Pour les Russes: de 123 200 à 189 600 morts
Pour les Ukrainiens: de 44 000 à 68 000 morts

NB: Ragnar Gudmundsson arrive à une estimation de 136 400 morts chez les Russes en utilisant une méthode similaire.



Deuxième méthode: en corrigeant les chiffres donnés par les Ukrainiens

Le ministère de la défense ukrainien publie chaque jour un tableau des pertes russes (matérielles et humaines): 260 820 Russes éliminés (au 27/08/2023). Comme on peut comparer ce qui est déclaré à ce qui est confirmé par Oryx (pour les pertes matérielles), cela donne une estimation de la fiabilité de ces chiffres. Oryx confirme actuellement environ 35% des pertes russes déclarées par le ministère de la défense ukrainien. Il y a 6 mois, ce pourcentage était de 45%.

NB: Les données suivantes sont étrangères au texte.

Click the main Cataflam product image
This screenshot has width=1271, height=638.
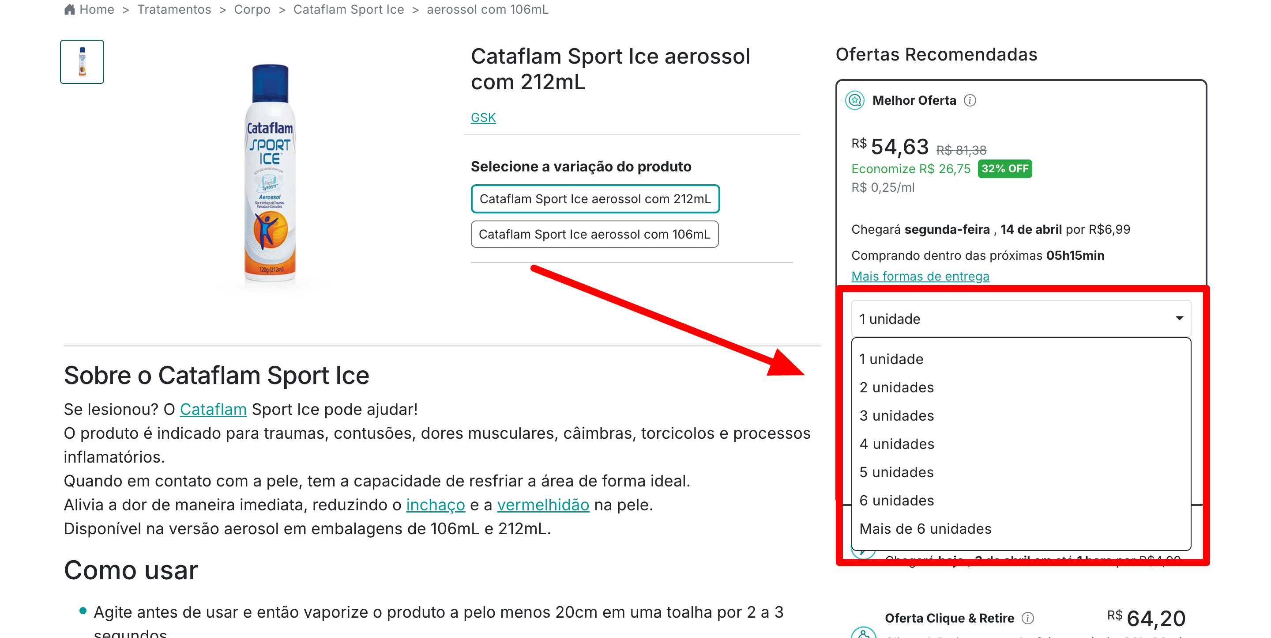pyautogui.click(x=270, y=173)

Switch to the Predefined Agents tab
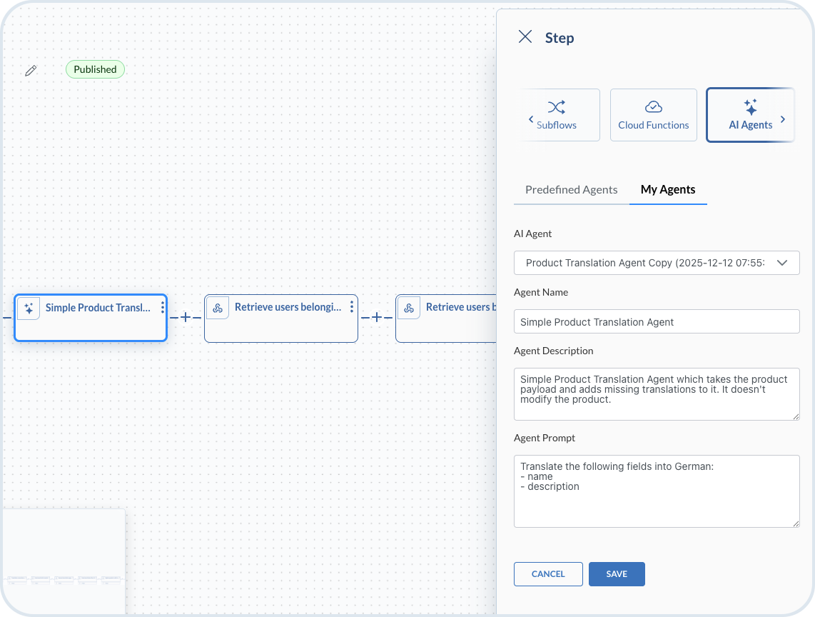click(x=571, y=190)
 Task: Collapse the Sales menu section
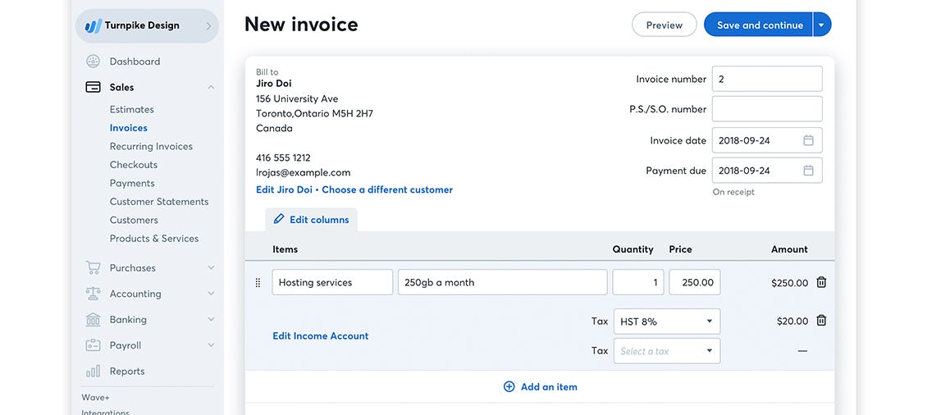pyautogui.click(x=211, y=87)
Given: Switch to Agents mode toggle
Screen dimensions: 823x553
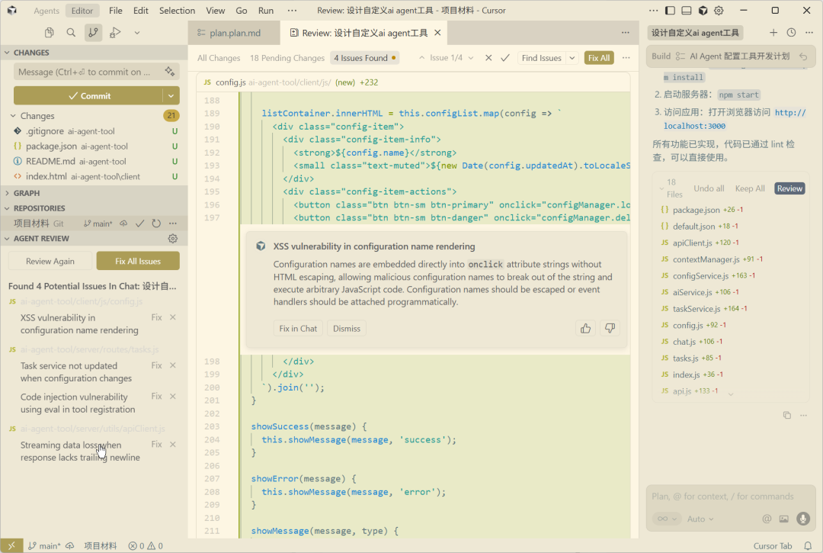Looking at the screenshot, I should coord(46,11).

A mon avis, cette baisse s'explique en grande partie parce que l'armée Ukrainienne vise spécifiquement l'artillerie russe (qui a un taux de confirmation plus faible que les blindés) plutôt que par une baisse de la fiabilité des chiffres ukrainiens. Mais comme je ne peux pas le prouver formellement, je vais faire les calculs en utilisant ce taux de 35%, même si cela conduit à une petite sous-estimation des pertes russes.

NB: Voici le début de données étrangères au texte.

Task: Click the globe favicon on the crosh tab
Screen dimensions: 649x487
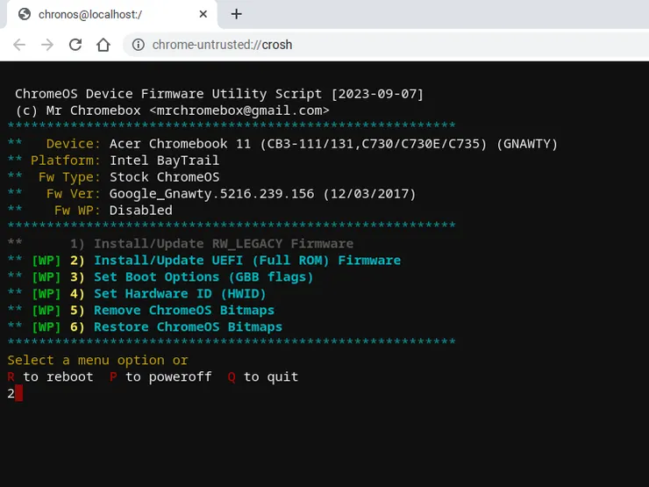Action: (x=25, y=14)
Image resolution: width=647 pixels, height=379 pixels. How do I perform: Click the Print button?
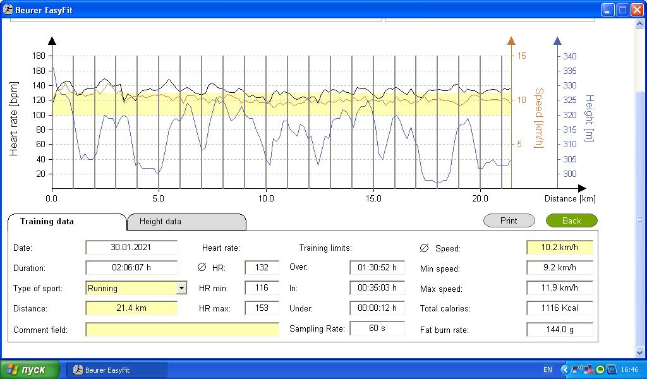pyautogui.click(x=509, y=220)
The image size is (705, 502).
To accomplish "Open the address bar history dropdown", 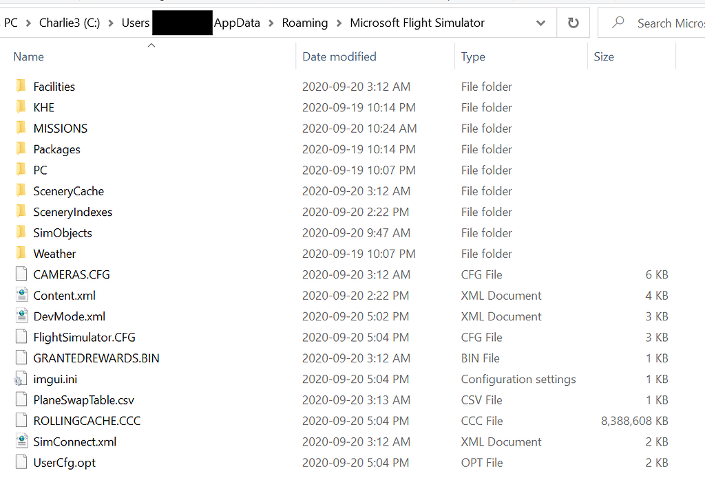I will 540,23.
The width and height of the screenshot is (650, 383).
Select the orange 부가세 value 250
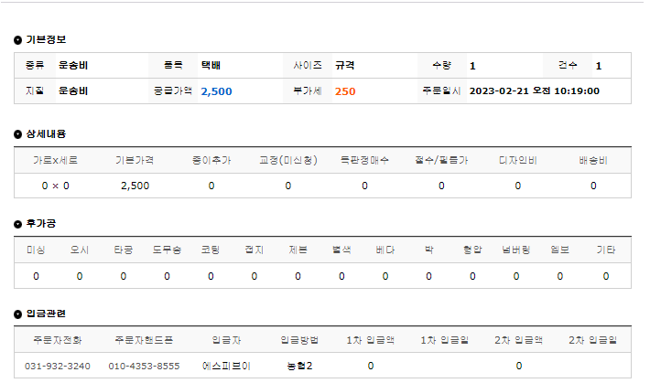tap(345, 91)
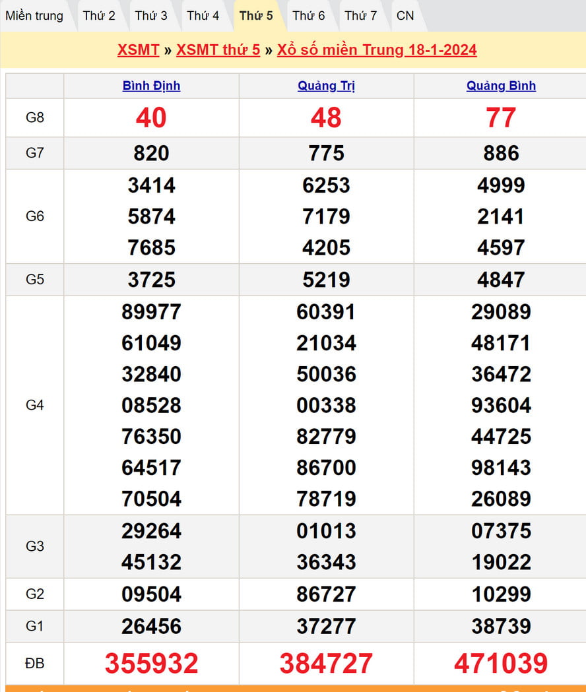Open the Quảng Trị province link

[x=326, y=86]
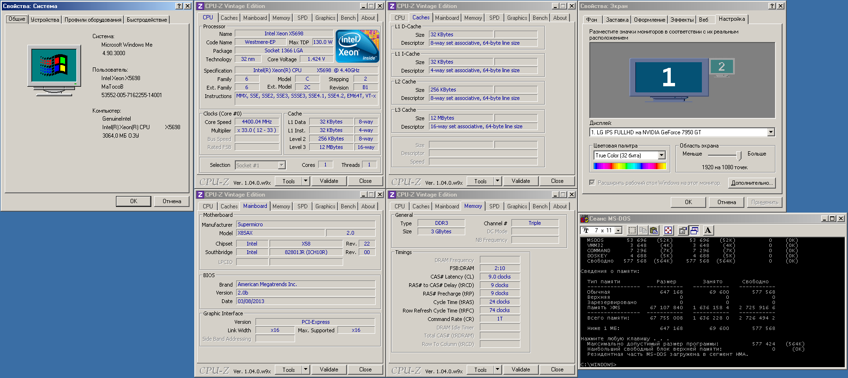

L'inverse de 35%, c'est 2,9; autrement dit, les pertes annoncées par les ukrainiens sont, en moyenne, 2,9 fois plus élevées que les chiffres Oryx.  Donc, comme les pertes matérielles réelles (équipement) sont de 1,3 à 2 fois celles observées, il suffit de multiplier les chiffres donnés par le ministère ukrainien par 1,3/2,9 et 2/2,9 pour avoir les bornes inférieures et supérieures des pertes réelles. En supposant que le même facteur correctif peut être appliqué aux pertes humaines, on obtient:


Pour les Russes: de 118 600 à 182 500 morts
Pour les Ukrainiens: cette méthode ne peut pas être employée.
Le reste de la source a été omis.